━━━━━ INPUT ━━━━━

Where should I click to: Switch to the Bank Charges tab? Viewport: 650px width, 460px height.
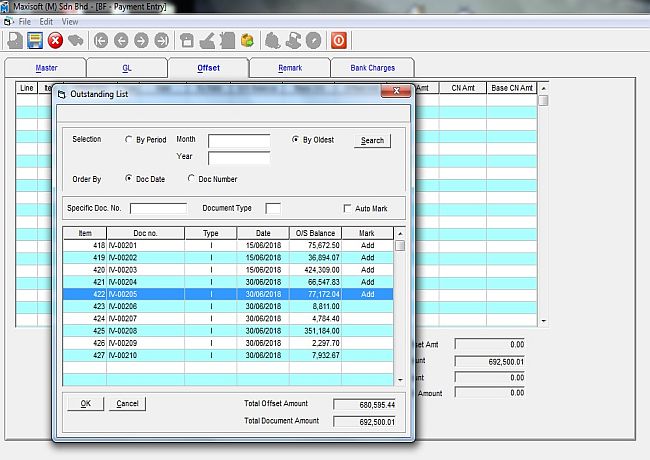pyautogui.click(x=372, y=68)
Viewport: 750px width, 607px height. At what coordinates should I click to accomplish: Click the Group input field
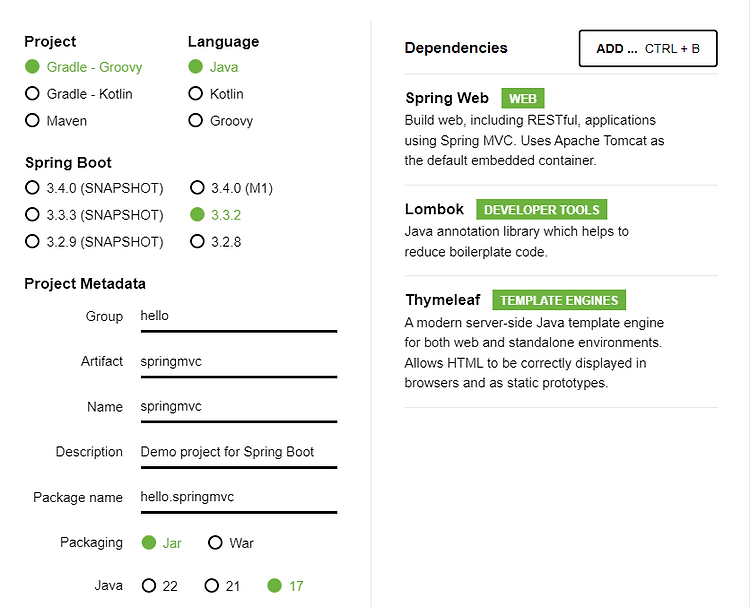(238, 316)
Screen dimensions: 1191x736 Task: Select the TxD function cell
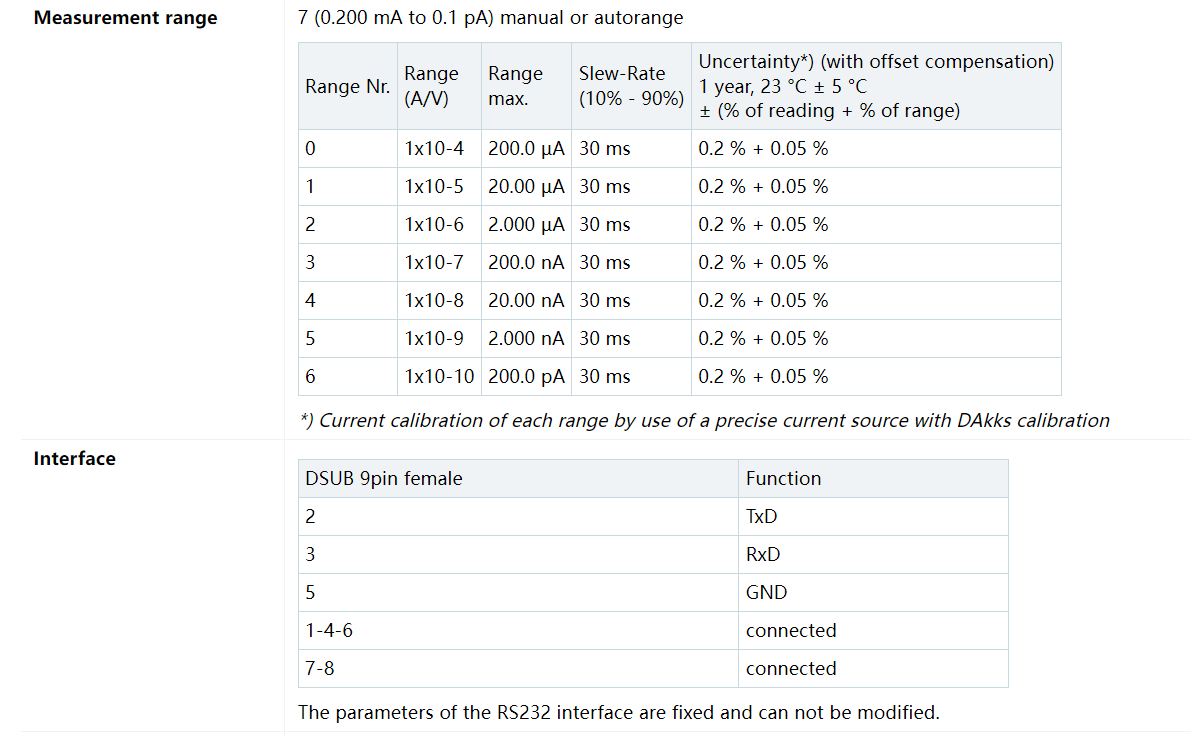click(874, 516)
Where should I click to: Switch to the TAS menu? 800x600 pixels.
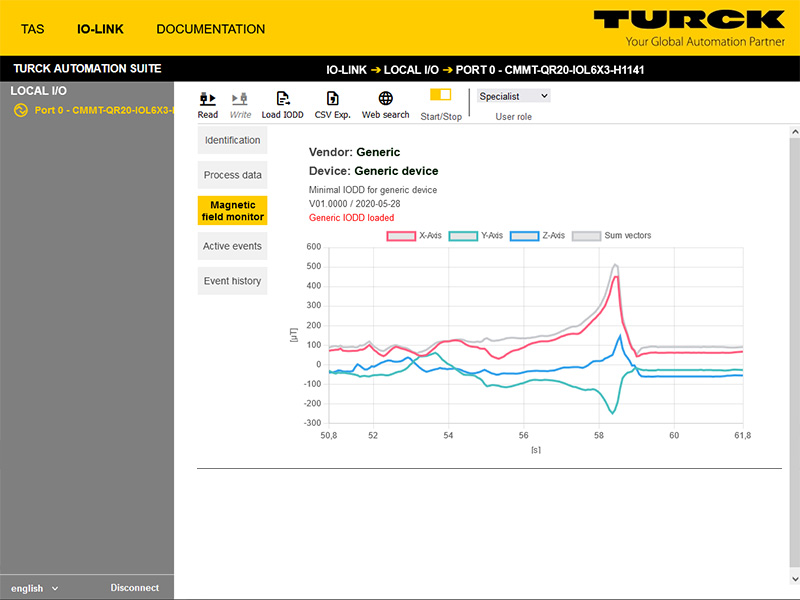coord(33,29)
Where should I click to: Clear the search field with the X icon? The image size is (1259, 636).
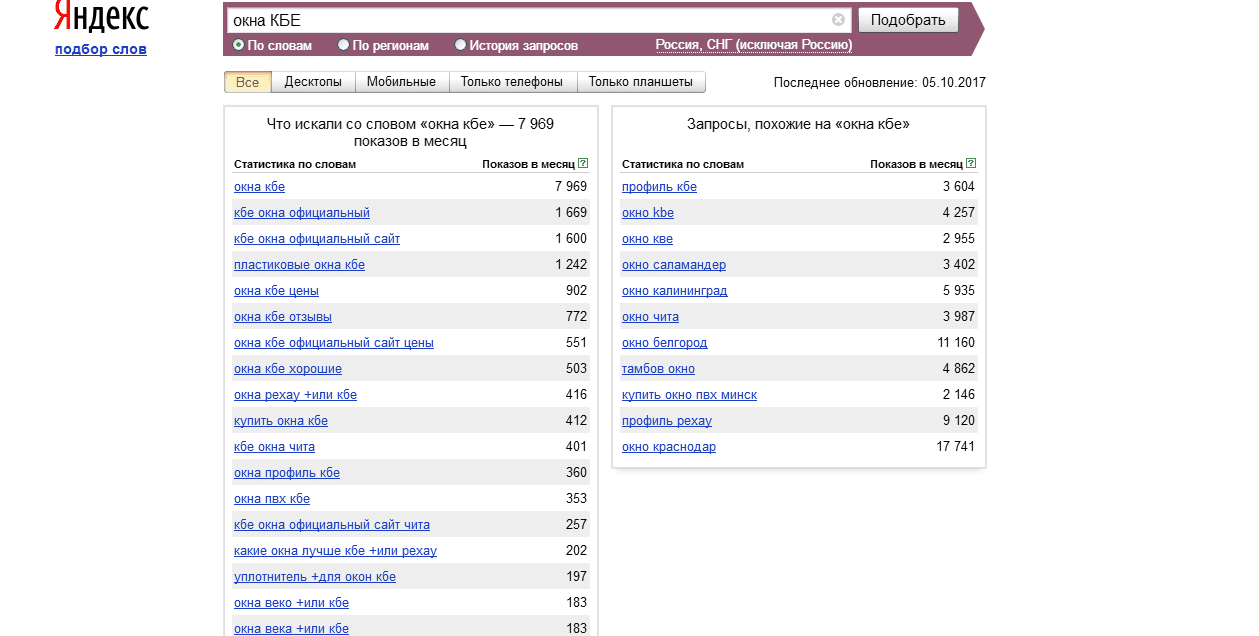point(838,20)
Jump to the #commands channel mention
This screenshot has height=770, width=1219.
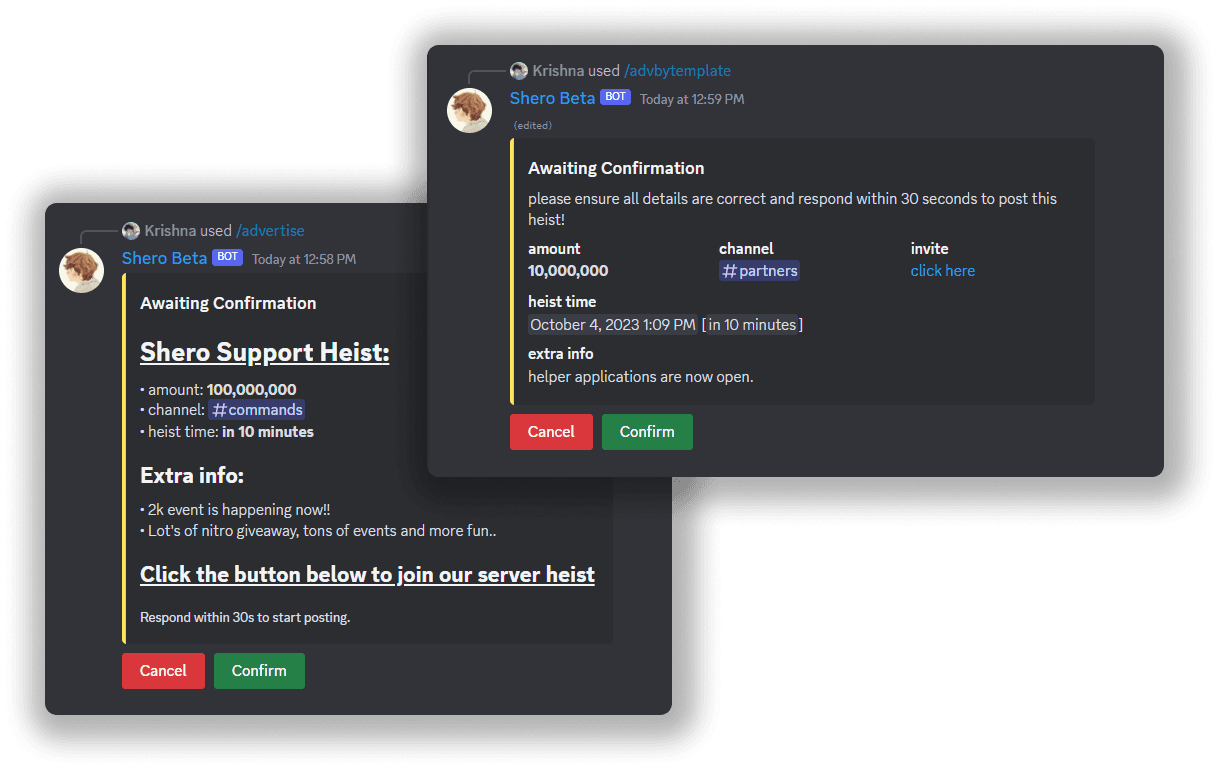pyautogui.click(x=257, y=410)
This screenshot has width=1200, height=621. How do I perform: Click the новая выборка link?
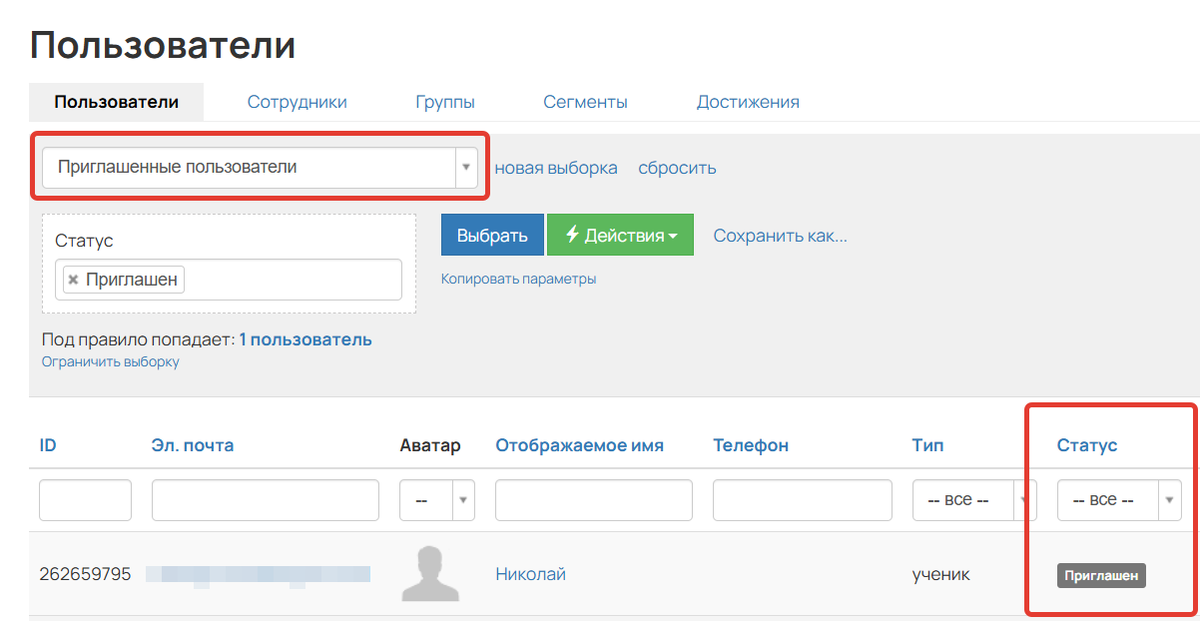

━━━━━

EXERCISE AIM: The lines to copy begin at the one containing "This screenshot has height=770, width=1219." and end at the last line of the records. Set down exactly those lines and no others, both ends included, and omit all pictures.

RESPONSE TO THE EXERCISE:
This screenshot has height=770, width=1219.
pyautogui.click(x=257, y=410)
This screenshot has width=1200, height=621. How do I perform: Click the новая выборка link?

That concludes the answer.